-- Opening Marker --
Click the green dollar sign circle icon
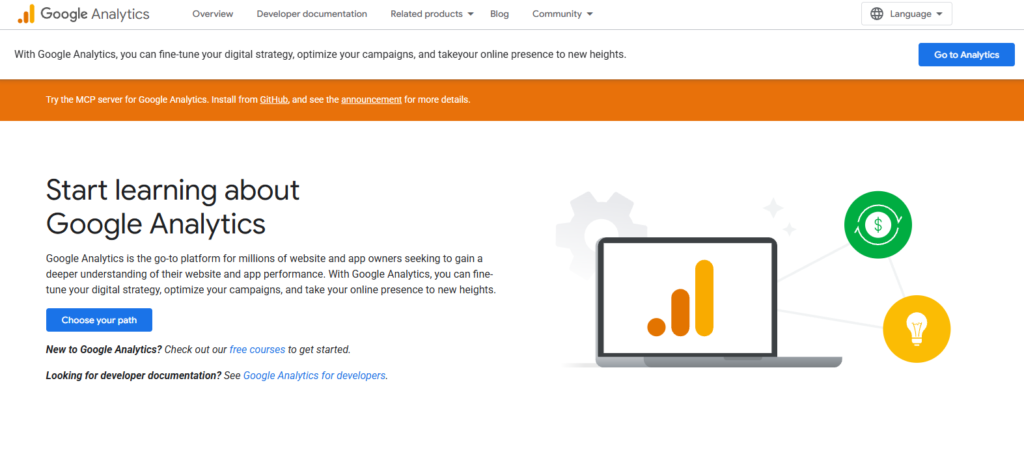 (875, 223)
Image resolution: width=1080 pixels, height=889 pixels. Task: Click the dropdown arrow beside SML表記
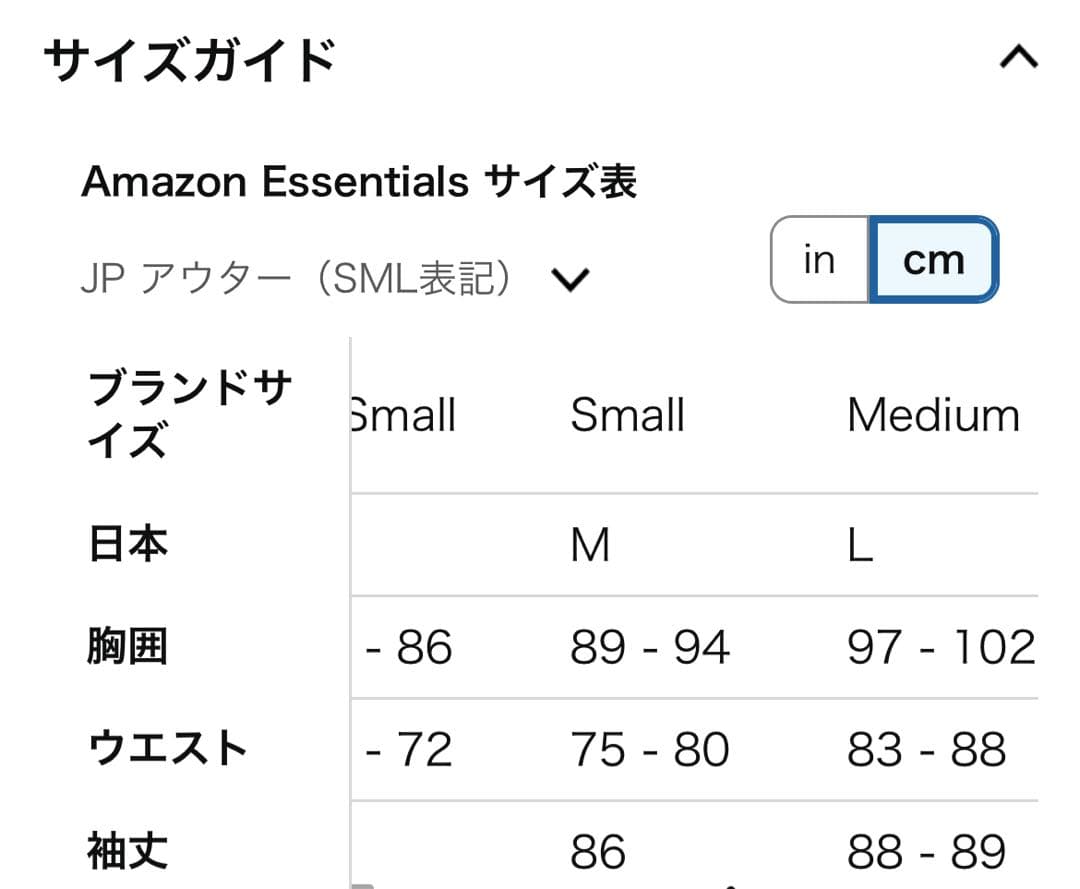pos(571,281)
-- Closing Marker --
-- Opening Marker --
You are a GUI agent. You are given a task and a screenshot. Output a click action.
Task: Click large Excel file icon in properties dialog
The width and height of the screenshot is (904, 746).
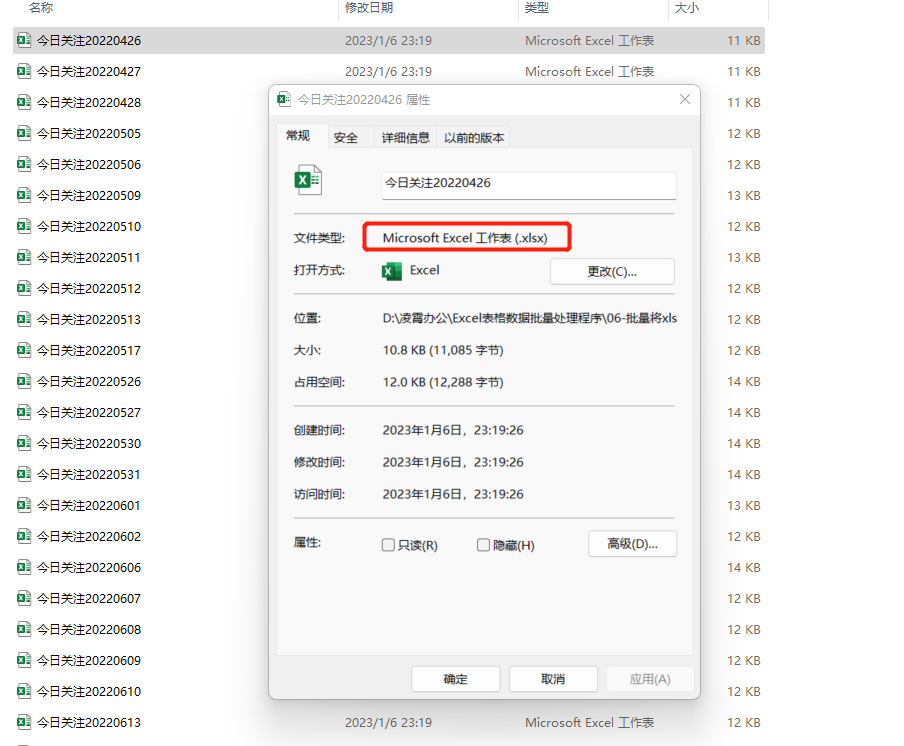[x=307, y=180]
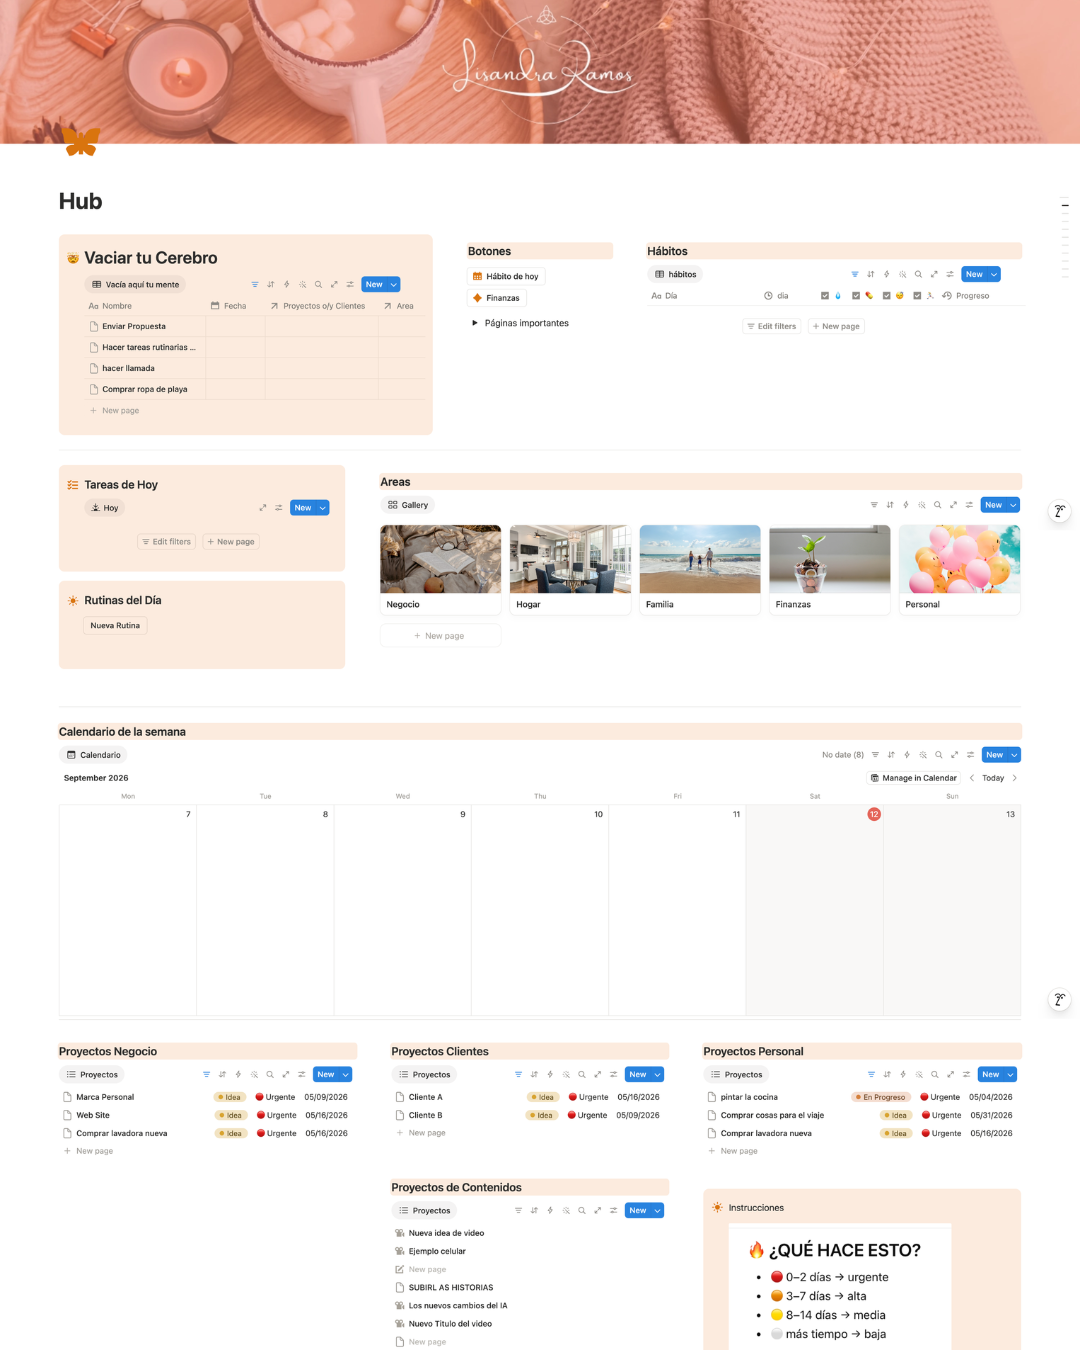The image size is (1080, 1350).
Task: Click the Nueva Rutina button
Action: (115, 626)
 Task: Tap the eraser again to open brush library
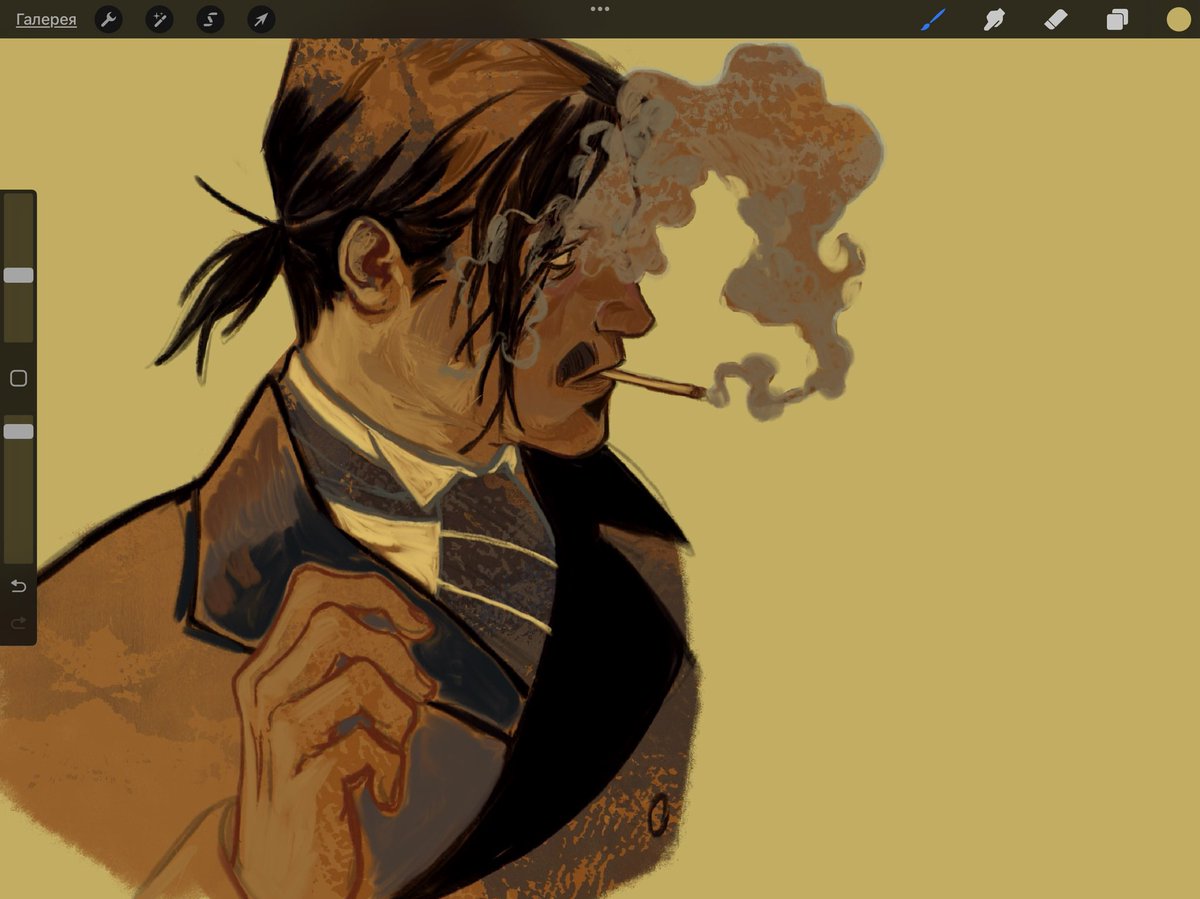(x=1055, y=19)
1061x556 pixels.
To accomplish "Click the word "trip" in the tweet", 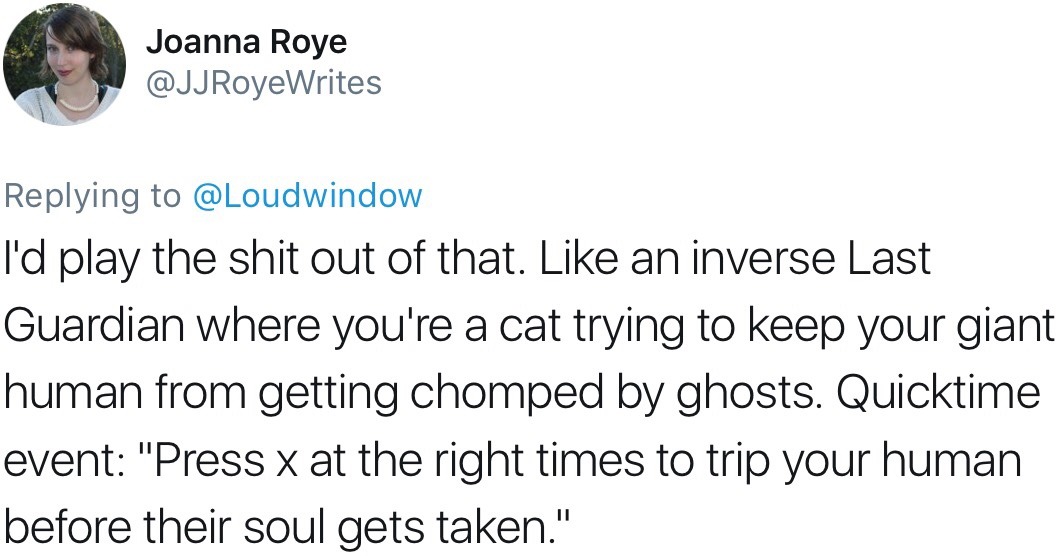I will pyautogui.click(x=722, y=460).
-- Closing Marker --
Send back exactly the lines of the listing above starting at the one with "You are a GUI" and ending at the one with "Task: Click large", inclusive, and no others.

You are a GUI agent. You are given a task and a screenshot. Output a click action.
Task: Click large Excel file icon in properties dialog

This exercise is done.